En el segundo de los casos, los padres se presentan ante los hijos como cualquier cosa, menos como padres. En el mejor de los casos, los niños los ven tan solo como amigos, como compinches, aún como socios de truhanerías. En otros, los hijos llegan a verse superiores a los mismos padres. Se enferman de lo que podríamos llamar “el síndrome de Bart Simpson”, porque sus venerables progenitores parecen pertenecer a una especie particular de chiquilines malcriados, llenos de rabietas, ideas locas y costumbres descabelladas.
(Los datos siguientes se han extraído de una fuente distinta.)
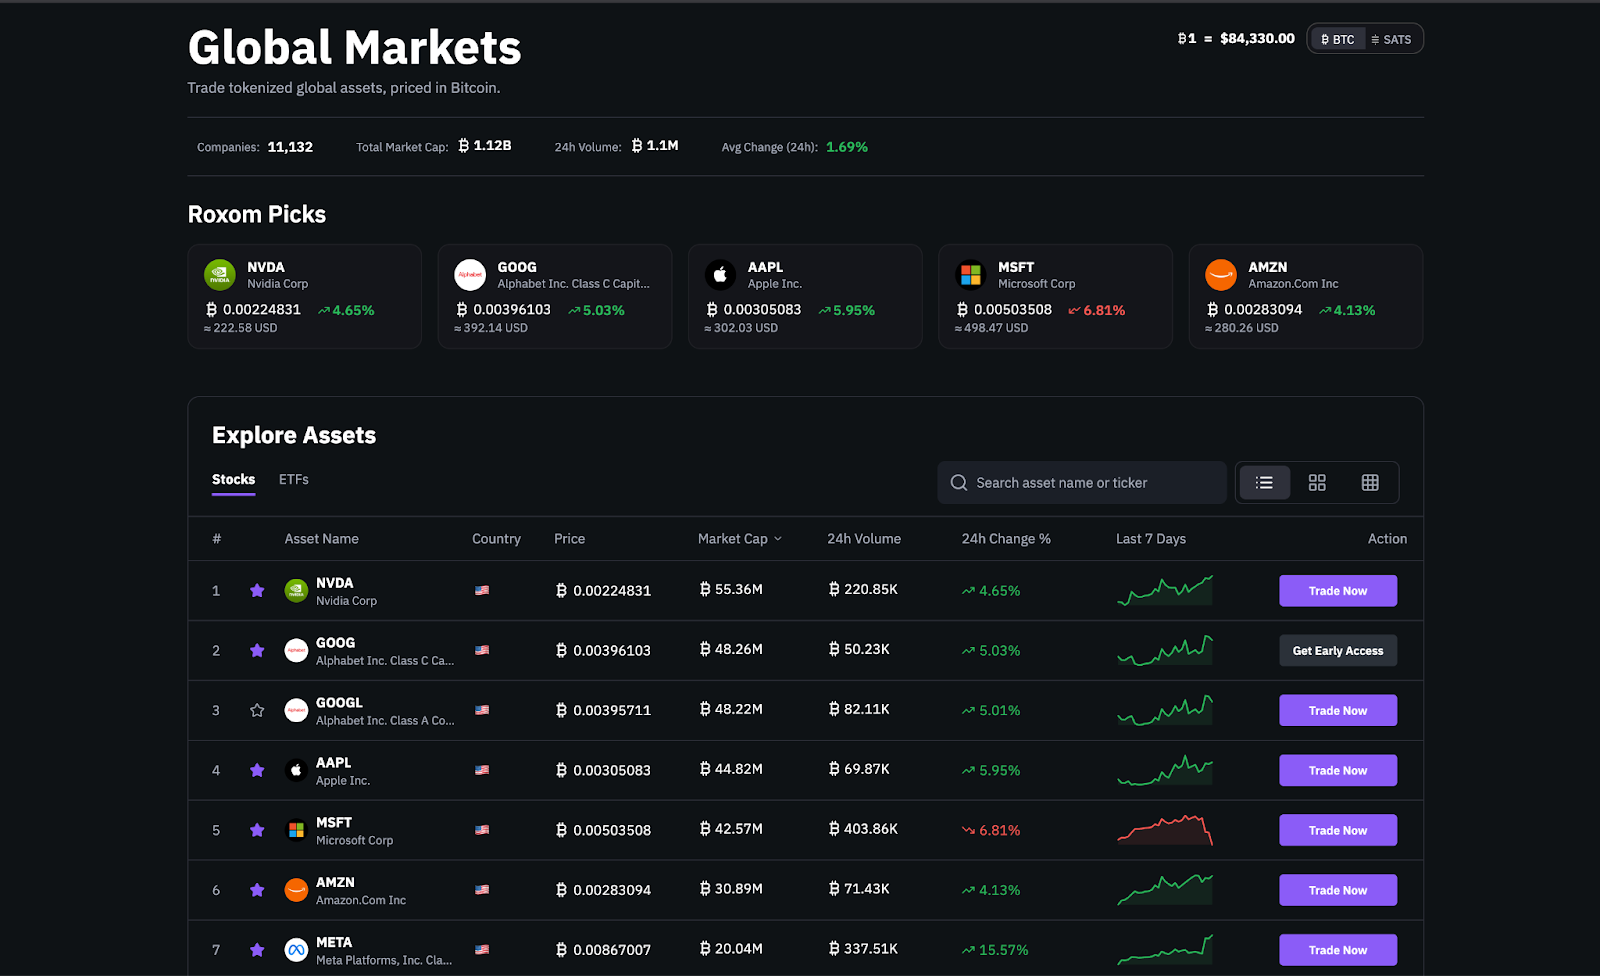Select the compact grid view icon
The width and height of the screenshot is (1600, 976).
point(1370,483)
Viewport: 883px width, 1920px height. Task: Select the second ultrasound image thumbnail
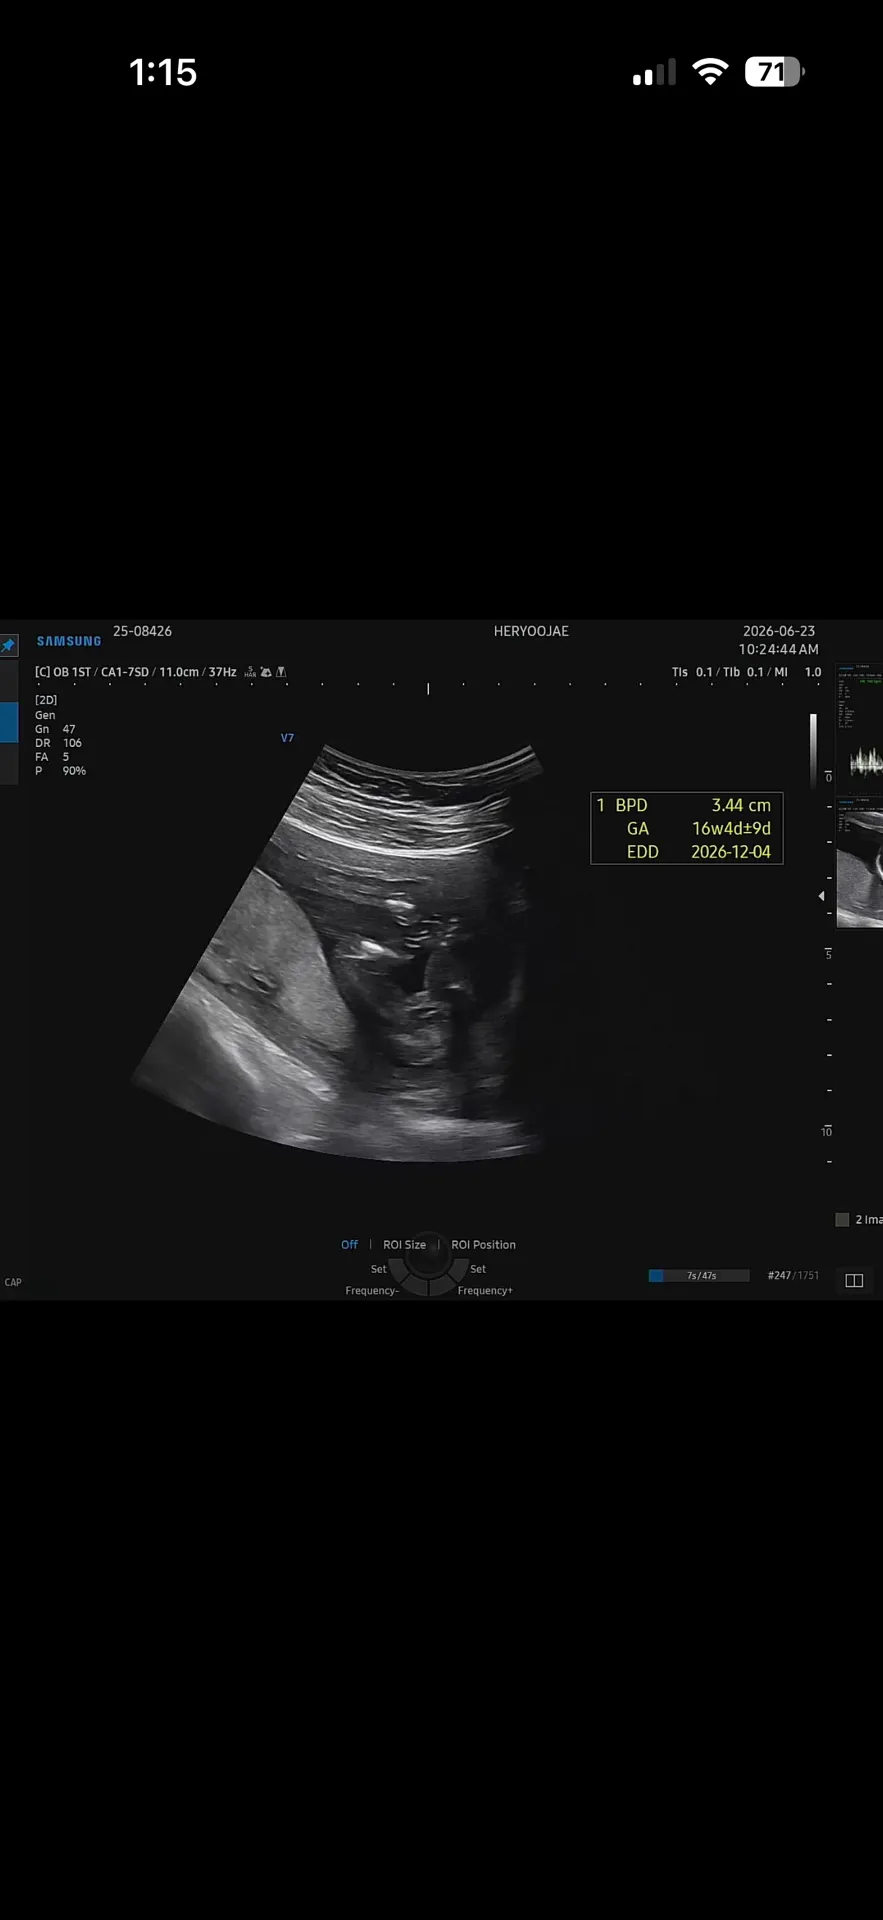[859, 863]
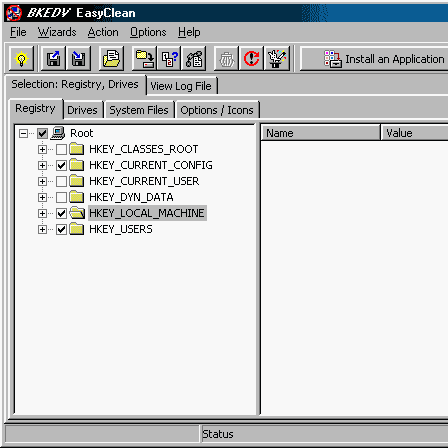
Task: Expand the HKEY_CURRENT_USER tree node
Action: [x=42, y=181]
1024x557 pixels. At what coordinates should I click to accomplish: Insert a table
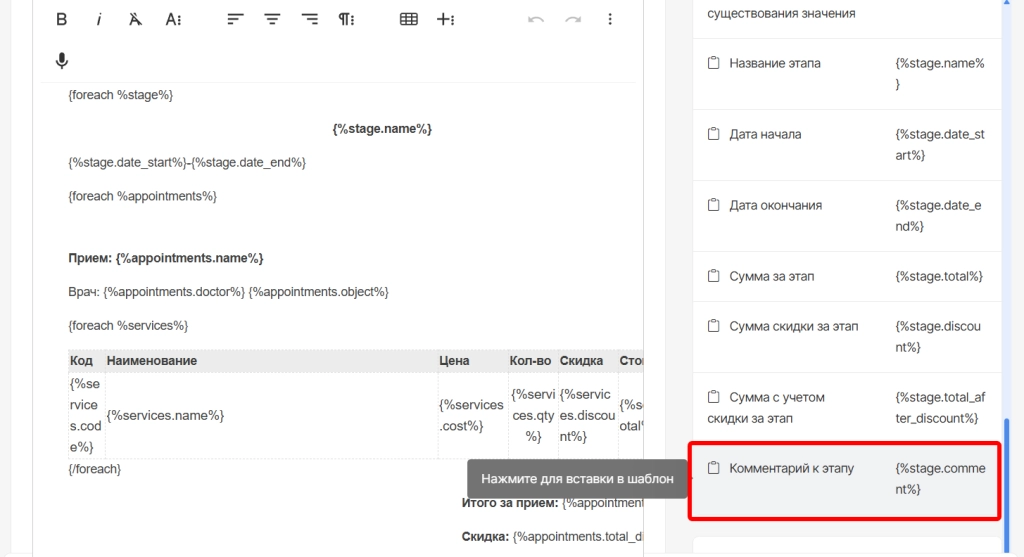tap(408, 19)
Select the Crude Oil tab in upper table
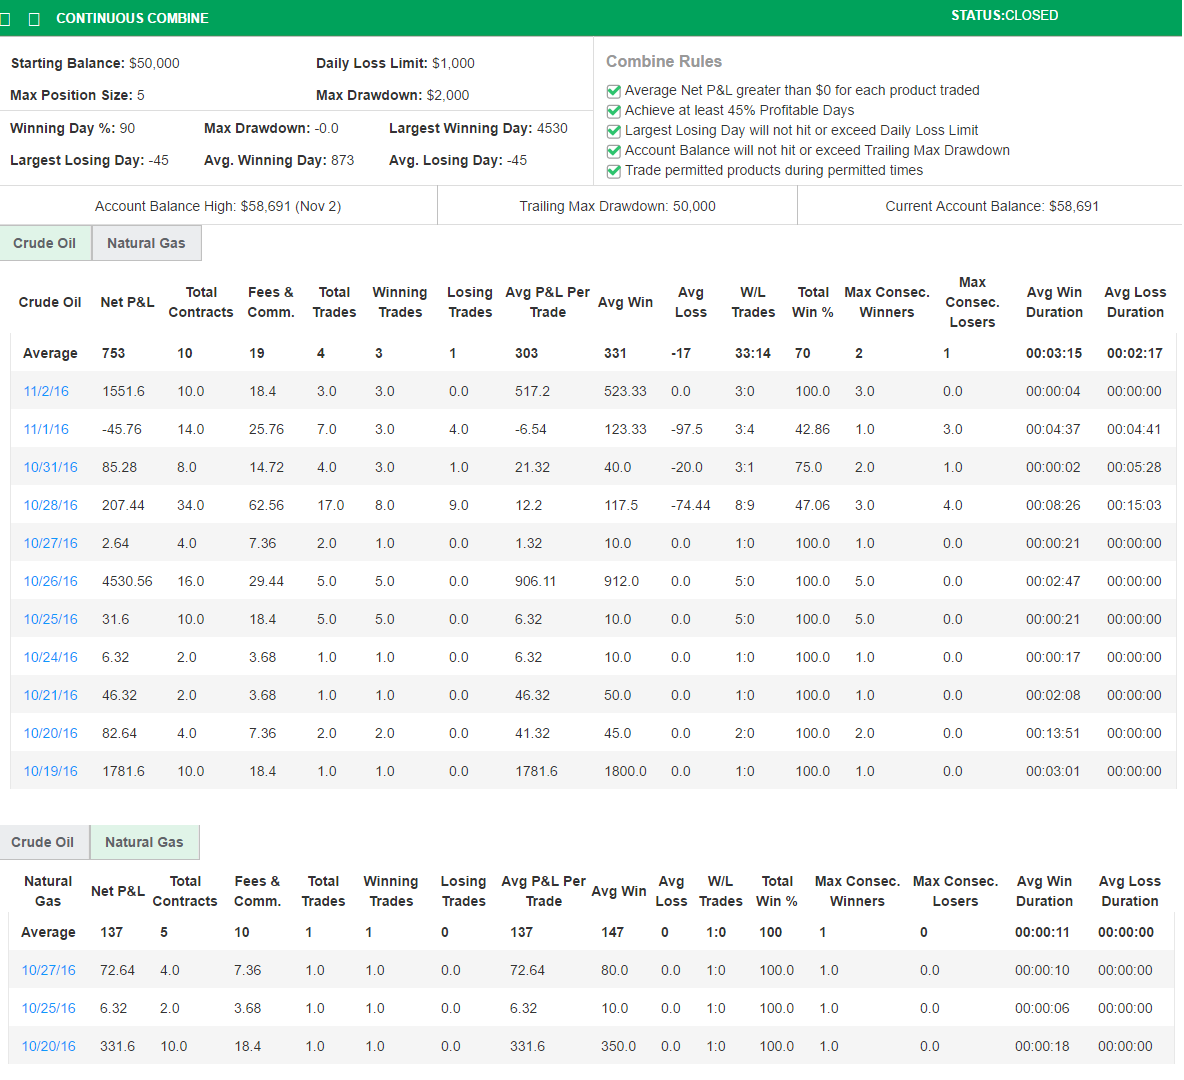The height and width of the screenshot is (1080, 1184). pos(45,243)
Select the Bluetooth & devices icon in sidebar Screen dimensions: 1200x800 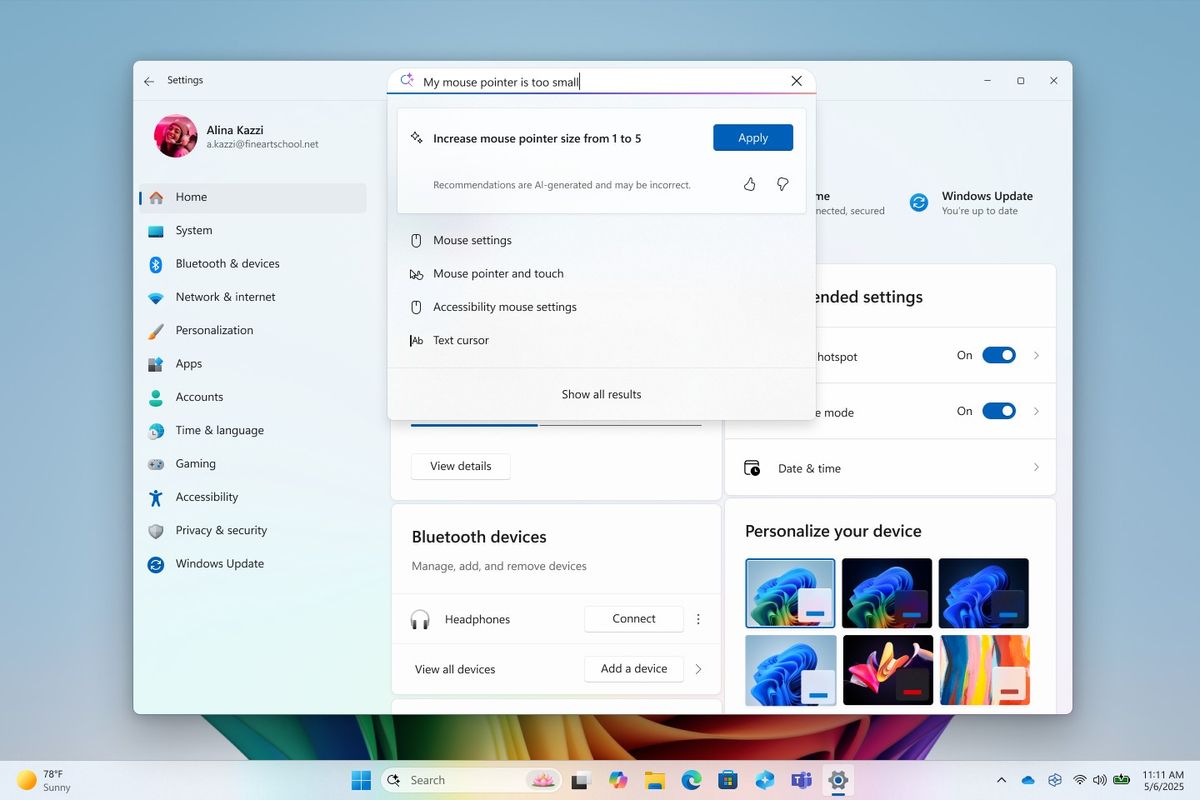[157, 263]
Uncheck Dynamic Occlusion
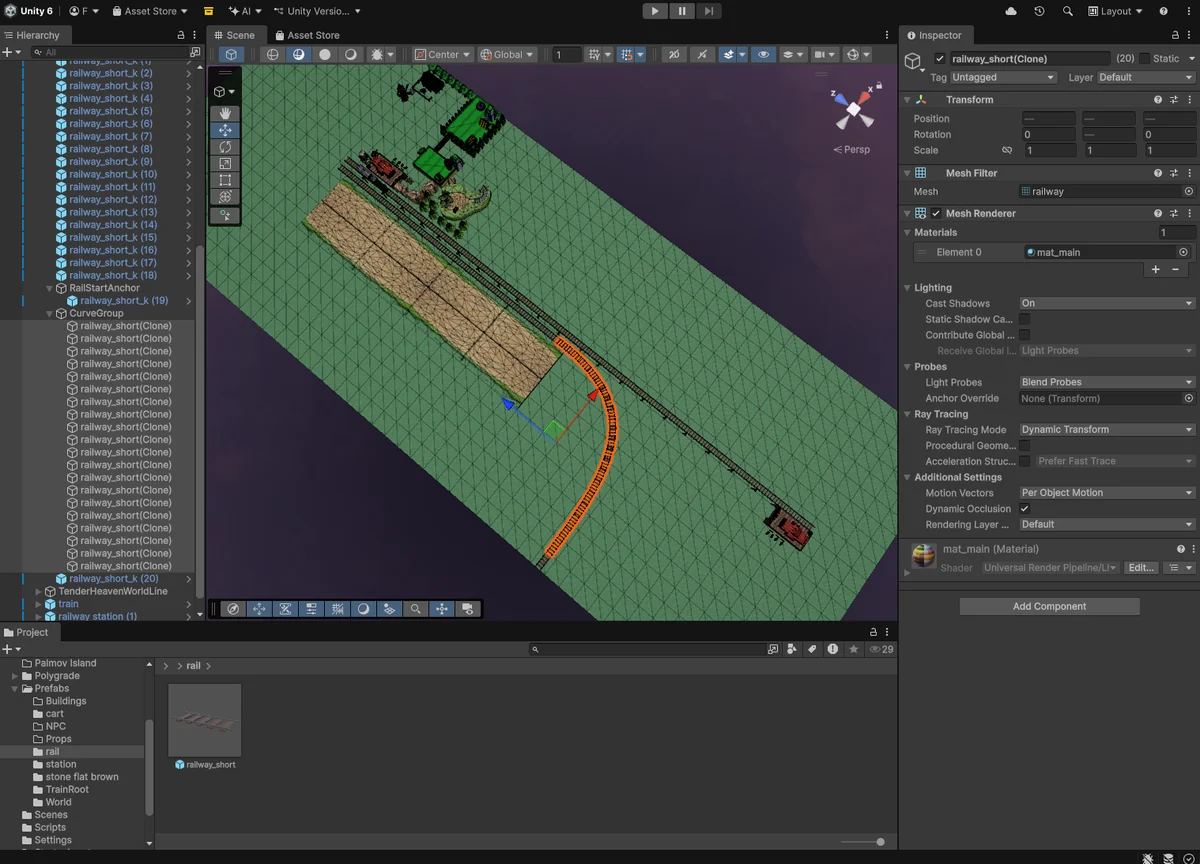The width and height of the screenshot is (1200, 864). coord(1024,509)
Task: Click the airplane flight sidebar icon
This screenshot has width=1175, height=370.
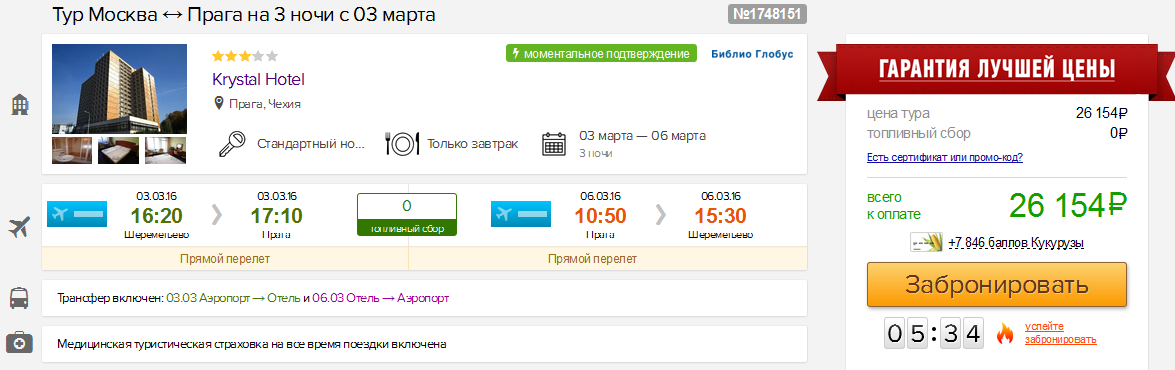Action: click(x=19, y=226)

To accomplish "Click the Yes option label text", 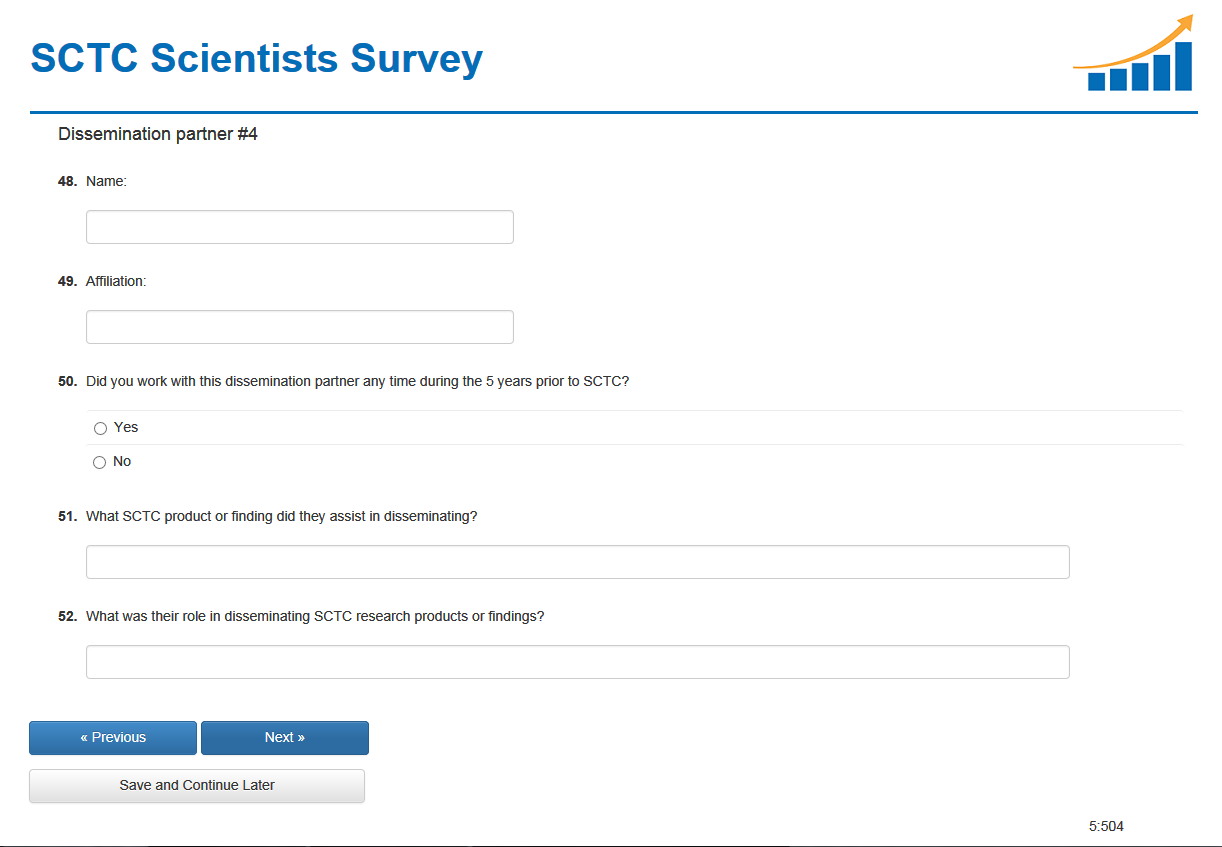I will point(126,427).
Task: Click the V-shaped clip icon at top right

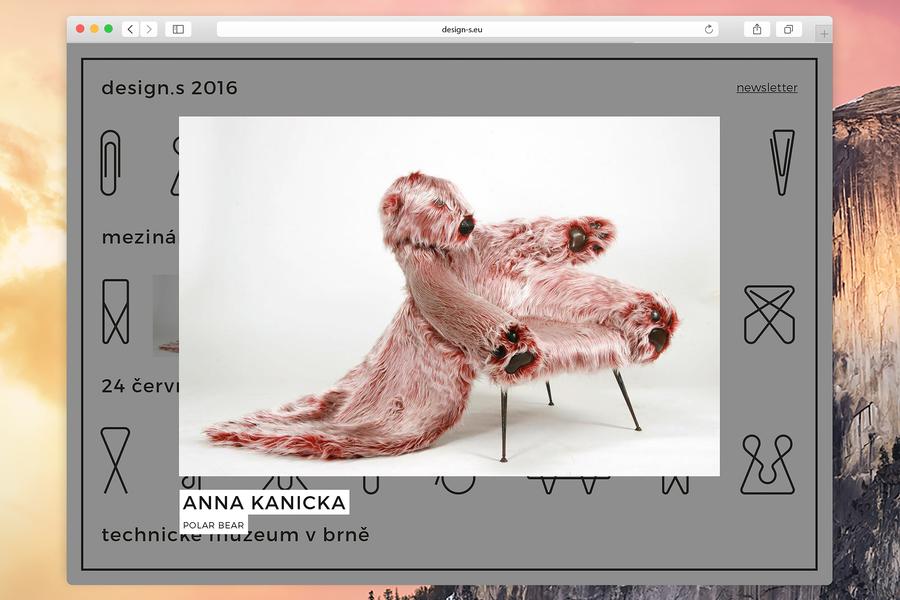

Ambos males coexisten en la sociedad actual, y se constituyen en graves problemas para la estabilidad de la familia como núcleo básico y esencial de la sociedad humana. Por un lado, existen numerosas familias en que los hijos no se sienten amados por sus padres, en que les temen a sus padres, y todo el respeto que sienten hacia ellos emana del miedo al castigo. Pero, por otro lado, en su afán de huir del autoritarismo paterno, toda una impetuosa corriente cultural y educacional ha estado impulsando, desde hace decenas de años, la idea de que el ejercicio de la autoridad, por parte de los padres sobre los hijos, crea en estos efectos negativos. Algunos de estos efectos podrían ser, por una parte, el aumento del número de niños reprimidos, resentidos, frustrados; por otra parte, el desarrollo de una rebeldía ilimitada en los niños y adolescentes.
Huyendo de irracionales abusos de autoridad, de represiones irrestrictas, por un lado y, por otro, de libertinajes disolventes de la personalidad humana, tratemos, por amor a las nuevas y a las futuras generaciones, de trazar la línea intermedia entre ambos extremos.
Alba Llanes. Rancho Cucamonga, CA. 2006.